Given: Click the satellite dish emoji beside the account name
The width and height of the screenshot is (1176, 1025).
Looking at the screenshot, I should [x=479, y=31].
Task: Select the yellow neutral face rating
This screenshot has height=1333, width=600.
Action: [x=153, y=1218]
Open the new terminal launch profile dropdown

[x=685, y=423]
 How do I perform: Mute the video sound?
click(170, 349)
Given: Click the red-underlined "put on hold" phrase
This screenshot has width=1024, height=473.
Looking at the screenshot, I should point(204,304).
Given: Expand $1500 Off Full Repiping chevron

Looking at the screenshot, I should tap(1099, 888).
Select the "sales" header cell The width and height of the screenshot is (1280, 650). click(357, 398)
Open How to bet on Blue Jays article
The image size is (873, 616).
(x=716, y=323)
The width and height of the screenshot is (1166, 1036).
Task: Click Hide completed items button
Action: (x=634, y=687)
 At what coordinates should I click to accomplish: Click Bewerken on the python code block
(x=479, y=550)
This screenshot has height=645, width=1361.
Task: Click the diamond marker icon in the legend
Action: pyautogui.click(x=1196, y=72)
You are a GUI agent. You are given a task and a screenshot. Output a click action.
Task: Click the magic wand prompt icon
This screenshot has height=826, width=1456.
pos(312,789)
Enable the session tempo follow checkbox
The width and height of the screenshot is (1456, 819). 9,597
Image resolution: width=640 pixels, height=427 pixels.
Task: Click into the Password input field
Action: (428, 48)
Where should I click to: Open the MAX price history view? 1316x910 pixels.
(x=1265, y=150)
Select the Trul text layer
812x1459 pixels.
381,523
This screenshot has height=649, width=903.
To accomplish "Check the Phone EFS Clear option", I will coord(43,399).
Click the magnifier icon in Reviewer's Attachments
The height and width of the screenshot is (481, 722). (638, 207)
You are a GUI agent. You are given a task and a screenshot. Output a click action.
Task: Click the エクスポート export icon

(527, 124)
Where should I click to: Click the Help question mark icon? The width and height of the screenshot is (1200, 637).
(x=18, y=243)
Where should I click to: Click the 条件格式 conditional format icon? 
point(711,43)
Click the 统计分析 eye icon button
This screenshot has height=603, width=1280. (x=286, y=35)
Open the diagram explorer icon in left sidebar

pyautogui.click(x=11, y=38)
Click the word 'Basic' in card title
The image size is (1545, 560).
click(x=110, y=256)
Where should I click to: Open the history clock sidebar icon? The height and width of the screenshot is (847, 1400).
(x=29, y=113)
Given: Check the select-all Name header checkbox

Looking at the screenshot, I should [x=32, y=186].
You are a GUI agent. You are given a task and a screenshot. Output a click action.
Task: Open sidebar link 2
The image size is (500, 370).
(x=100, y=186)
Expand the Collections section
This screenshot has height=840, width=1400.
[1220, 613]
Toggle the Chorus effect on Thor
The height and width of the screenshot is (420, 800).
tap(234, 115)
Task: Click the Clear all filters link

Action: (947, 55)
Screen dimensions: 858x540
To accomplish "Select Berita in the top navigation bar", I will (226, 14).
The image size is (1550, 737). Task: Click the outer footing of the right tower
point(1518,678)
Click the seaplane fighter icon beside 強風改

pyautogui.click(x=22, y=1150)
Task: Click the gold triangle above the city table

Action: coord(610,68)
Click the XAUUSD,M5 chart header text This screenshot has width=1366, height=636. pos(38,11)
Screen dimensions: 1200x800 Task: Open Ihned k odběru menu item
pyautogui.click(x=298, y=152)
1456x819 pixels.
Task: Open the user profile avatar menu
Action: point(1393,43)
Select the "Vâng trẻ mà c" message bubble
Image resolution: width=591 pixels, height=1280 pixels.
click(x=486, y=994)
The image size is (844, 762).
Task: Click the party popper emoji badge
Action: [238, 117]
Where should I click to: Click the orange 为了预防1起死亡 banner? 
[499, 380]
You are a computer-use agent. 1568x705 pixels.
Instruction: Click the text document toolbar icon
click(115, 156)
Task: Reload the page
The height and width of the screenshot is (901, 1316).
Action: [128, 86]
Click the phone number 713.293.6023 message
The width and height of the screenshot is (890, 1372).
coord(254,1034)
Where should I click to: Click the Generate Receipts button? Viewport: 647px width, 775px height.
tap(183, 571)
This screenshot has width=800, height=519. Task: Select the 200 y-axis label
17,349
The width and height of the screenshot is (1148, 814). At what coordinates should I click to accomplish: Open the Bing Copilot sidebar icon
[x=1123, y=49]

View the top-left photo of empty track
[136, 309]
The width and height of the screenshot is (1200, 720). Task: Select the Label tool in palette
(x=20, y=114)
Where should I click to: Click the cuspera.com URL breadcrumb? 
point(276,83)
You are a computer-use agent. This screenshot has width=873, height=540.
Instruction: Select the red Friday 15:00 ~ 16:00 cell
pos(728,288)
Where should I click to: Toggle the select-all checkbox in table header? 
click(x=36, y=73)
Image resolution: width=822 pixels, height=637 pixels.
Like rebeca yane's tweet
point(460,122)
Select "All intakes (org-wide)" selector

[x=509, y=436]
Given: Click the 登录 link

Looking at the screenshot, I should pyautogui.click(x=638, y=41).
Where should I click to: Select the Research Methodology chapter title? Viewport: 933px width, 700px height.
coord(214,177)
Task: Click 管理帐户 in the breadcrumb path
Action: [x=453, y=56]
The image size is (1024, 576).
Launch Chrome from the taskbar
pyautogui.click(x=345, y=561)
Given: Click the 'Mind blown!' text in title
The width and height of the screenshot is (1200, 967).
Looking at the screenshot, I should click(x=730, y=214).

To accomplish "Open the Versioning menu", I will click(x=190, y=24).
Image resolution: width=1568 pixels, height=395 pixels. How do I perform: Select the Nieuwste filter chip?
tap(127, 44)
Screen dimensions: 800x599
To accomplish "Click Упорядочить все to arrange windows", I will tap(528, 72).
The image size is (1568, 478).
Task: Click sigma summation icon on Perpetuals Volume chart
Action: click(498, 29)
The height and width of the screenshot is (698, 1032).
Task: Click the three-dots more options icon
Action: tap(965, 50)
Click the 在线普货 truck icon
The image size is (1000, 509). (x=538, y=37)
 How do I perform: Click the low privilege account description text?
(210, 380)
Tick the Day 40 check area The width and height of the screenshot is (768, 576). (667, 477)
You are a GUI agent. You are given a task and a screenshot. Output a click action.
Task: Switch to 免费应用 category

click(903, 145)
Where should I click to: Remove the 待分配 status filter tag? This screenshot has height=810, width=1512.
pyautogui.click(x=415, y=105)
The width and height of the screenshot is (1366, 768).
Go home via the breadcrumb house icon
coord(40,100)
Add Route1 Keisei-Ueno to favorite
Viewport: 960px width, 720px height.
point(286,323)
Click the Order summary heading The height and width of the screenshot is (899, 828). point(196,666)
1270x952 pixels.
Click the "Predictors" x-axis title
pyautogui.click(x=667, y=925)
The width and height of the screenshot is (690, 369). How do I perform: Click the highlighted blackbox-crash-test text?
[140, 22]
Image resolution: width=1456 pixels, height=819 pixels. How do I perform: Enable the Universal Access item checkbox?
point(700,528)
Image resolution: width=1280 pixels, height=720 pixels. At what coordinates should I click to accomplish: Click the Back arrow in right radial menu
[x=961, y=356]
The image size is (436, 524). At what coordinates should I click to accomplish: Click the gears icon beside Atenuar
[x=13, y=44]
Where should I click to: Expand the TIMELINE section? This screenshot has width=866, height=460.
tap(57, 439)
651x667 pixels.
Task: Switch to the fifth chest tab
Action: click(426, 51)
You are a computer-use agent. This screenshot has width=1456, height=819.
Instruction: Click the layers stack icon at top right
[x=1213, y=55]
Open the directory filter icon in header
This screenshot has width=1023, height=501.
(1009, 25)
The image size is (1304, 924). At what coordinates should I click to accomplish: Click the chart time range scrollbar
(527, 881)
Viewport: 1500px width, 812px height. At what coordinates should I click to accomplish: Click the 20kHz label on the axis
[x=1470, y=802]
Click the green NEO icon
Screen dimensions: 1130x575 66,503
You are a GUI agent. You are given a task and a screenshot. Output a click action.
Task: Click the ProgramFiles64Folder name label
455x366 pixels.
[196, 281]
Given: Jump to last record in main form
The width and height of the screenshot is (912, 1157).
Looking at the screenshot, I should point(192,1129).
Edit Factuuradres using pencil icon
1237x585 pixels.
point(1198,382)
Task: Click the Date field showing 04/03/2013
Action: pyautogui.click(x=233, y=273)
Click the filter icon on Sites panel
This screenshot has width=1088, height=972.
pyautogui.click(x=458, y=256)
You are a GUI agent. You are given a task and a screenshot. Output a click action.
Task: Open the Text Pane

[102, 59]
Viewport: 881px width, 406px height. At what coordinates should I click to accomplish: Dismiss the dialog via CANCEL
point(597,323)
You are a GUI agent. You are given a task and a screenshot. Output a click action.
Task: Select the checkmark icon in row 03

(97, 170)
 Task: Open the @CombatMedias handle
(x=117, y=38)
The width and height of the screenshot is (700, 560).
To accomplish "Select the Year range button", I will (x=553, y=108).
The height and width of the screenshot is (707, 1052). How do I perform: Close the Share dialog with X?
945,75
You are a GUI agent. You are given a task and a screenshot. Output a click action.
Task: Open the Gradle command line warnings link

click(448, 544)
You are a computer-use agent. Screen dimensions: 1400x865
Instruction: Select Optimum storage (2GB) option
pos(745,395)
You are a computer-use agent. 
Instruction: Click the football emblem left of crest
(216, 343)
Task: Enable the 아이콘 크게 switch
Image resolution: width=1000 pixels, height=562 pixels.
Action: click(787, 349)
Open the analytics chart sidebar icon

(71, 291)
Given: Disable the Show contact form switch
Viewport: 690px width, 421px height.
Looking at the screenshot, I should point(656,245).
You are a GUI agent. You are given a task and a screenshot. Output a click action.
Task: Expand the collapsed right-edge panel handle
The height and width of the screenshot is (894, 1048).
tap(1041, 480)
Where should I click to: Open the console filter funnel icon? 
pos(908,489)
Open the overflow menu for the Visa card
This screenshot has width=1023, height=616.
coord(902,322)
+-------+
Output the lines of the records above as a JSON list of strings, one string per line and no blank lines, starting at the line that contains "Task: Select the yellow neutral face rating" and ending at the line that contains "Looking at the screenshot, I should tap(1099, 888).".

[
  "Task: Select the yellow neutral face rating",
  "This screenshot has height=1333, width=600.",
  "Action: [x=153, y=1218]",
  "Open the new terminal launch profile dropdown",
  "[x=685, y=423]",
  " How do I perform: Mute the video sound?",
  "click(170, 349)",
  "Given: Click the red-underlined \"put on hold\" phrase",
  "This screenshot has width=1024, height=473.",
  "Looking at the screenshot, I should point(204,304).",
  "Given: Expand $1500 Off Full Repiping chevron",
  "Looking at the screenshot, I should tap(1099, 888)."
]